Crawfish Bisque


2 pounds peeled Louisiana crawfish tails, with fat

½ pound butter

2 cups onion, minced

1 cup celery, minced

1 cup red bell pepper, minced

2 tablespoons garlic, minced

1 cup flour

¼ cup tomato sauce

1 tablespoon thyme, chopped

1 tablespoon tarragon, chopped

Salt and pepper to taste

2 quarts seafood stock (simmered in a pot for 30 minutes with the scraps of onion and celery)

1 pint heavy whipping cream

Sherry for garnish



Melt butter in a pan; add onion, celery, bell pepper and garlic, and sauté until tender.

Add the flour and stir to make a white roux.

Stir in tomato sauce.

Strain the stock through a fine mesh strainer, and slowly add the stock to the roux and tomato sauce mixture, then reduce to a simmer. Cook for 30 minutes until soupy consistency is reached.
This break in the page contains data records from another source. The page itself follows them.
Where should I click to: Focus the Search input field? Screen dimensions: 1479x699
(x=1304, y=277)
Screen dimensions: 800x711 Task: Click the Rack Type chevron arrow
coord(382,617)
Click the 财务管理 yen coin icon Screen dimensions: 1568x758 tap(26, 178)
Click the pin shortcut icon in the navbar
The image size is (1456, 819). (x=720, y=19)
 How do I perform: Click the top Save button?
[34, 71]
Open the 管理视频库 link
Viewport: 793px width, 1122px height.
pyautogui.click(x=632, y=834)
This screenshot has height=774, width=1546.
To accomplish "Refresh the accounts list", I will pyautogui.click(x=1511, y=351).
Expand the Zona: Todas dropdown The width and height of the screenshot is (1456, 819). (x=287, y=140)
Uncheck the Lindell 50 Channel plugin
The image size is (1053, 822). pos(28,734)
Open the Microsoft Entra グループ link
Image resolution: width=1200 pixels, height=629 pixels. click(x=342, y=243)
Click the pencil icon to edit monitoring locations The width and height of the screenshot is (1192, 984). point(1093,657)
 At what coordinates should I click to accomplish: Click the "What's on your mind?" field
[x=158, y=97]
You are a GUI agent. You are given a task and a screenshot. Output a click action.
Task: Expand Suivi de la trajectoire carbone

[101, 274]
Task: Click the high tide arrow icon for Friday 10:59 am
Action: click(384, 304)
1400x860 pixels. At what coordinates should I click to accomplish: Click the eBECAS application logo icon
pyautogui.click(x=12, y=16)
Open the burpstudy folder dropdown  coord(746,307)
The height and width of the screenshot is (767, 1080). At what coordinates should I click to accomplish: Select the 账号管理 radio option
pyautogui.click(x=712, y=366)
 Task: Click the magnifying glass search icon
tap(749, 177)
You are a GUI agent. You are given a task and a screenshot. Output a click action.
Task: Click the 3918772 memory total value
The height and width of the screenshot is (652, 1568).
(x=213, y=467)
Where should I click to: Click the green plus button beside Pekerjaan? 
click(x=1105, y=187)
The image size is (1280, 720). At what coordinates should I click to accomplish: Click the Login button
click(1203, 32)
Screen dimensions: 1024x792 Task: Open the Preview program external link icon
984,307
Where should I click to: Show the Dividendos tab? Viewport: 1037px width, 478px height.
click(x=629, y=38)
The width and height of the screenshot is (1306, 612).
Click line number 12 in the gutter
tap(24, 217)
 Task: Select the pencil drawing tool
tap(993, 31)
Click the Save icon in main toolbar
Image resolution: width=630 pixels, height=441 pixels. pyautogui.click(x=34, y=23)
Fold in 1 pound crawfish tails. Bring to a boil, then reduce heat and simmer for 20 minutes.

Add thyme and tarragon, and season with salt and pepper.

In small batches, purée the soup in a food processor or blender until smooth.

Return the soup back to the pot and stir in the cream.

Simmer the soup on low; add remaining crawfish tails and enough stock until the soup reaches the desired thickness.

Portion the bisque into soup bowls.

Garnish each with a splash of sherry.